SQL Query Optimisation: A Practical Guide for Data Engineers and Analysts

The techniques that actually reduce query cost and latency in production data warehouses — execution plan reading, partition pruning, materialisation strategy, join order, and the optimisation traps that waste engineering time without improving performance.

SQL query optimisation is one of the highest-leverage skills in data engineering. A single poorly written query running on a schedule can cost thousands of dollars per month and degrade warehouse performance for everyone. The techniques in this guide apply across cloud data warehouses — Snowflake, BigQuery, Redshift, and Databricks — with platform-specific notes where they diverge.

Start with the Execution Plan

Before optimising anything, read the execution plan. Every major warehouse exposes this:

- **Snowflake:** EXPLAIN statement, or the Query Profile UI in Snowsight (visual execution plan with time breakdowns per node)
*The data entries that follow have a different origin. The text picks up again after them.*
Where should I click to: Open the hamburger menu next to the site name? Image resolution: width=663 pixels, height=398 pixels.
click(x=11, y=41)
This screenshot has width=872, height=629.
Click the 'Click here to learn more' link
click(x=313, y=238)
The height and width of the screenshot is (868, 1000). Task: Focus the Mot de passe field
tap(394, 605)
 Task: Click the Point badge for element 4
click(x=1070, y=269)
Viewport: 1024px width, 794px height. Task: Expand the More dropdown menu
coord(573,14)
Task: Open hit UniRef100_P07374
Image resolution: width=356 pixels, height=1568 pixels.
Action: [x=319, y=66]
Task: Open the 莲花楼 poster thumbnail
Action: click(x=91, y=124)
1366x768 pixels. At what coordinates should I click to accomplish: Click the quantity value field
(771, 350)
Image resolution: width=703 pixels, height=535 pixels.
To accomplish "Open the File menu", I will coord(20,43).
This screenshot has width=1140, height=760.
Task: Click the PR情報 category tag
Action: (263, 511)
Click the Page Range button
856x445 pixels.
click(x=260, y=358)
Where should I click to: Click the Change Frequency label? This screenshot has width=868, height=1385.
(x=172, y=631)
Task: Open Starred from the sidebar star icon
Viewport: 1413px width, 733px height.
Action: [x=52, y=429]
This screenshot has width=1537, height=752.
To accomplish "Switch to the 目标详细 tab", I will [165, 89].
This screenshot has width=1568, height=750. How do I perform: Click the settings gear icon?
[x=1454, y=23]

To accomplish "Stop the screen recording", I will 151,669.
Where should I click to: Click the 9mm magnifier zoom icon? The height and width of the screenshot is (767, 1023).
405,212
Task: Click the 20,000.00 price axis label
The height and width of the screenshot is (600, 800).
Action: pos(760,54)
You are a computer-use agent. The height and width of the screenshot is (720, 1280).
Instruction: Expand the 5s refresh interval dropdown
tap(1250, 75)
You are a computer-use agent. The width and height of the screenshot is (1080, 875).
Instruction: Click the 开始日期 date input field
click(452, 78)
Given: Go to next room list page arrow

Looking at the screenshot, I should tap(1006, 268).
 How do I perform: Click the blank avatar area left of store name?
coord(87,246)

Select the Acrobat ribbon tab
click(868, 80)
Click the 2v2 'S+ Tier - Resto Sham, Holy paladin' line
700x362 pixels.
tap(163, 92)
- **BigQuery:** EXPLAIN plan in the console, or query execution details showing slot time, bytes processed per stage

- **Redshift:** EXPLAIN statement; STL_EXPLAIN table for historical plans

- **Databricks:** EXPLAIN EXTENDED or the Spark UI

What to look for:

**Full table scans** where partition pruning should occur. If your WHERE clause filters on a partition column but the plan shows bytes/rows scanned equal to the full table, the query is not pruning. Common cause: implicit type casting between filter value and column type.

**Cartesian joins** (cross joins) producing row counts far larger than either input. These usually appear as massive row count spikes mid-plan and indicate a missing join condition or a join key that is null in both tables.

**Spill to disk** on join or sort operations. In Snowflake this shows as spilled remote bytes in the Query Profile. In Databricks it shows in the Sort or HashAggregate nodes. Spill indicates the operation exceeds available memory — the fix is warehouse/cluster sizing or reducing intermediate row counts before the expensive operation.

**Skewed distribution** in distributed execution. If one node processes 10x the rows of others, a skewed join key (e.g., joining on a column where one value accounts for 40% of rows) is likely causing work imbalance. The fix is adding a secondary distribution key or filtering the skewed value out before the join.

Partition Pruning

Partition pruning is the most impactful single optimisation in most cloud warehouses. It eliminates data scan at the storage level before any compute runs.

**BigQuery:** Tables should be partitioned on the column most commonly used in WHERE filters — usually an event timestamp or a date column. Queries must filter on the exact partition column; filtering on a derived expression (DATE_TRUNC(created_at, MONTH)) does not trigger partition pruning unless the partition column is created_at and the filter is on created_at directly. Clustering on the next most selective filter column further reduces bytes scanned.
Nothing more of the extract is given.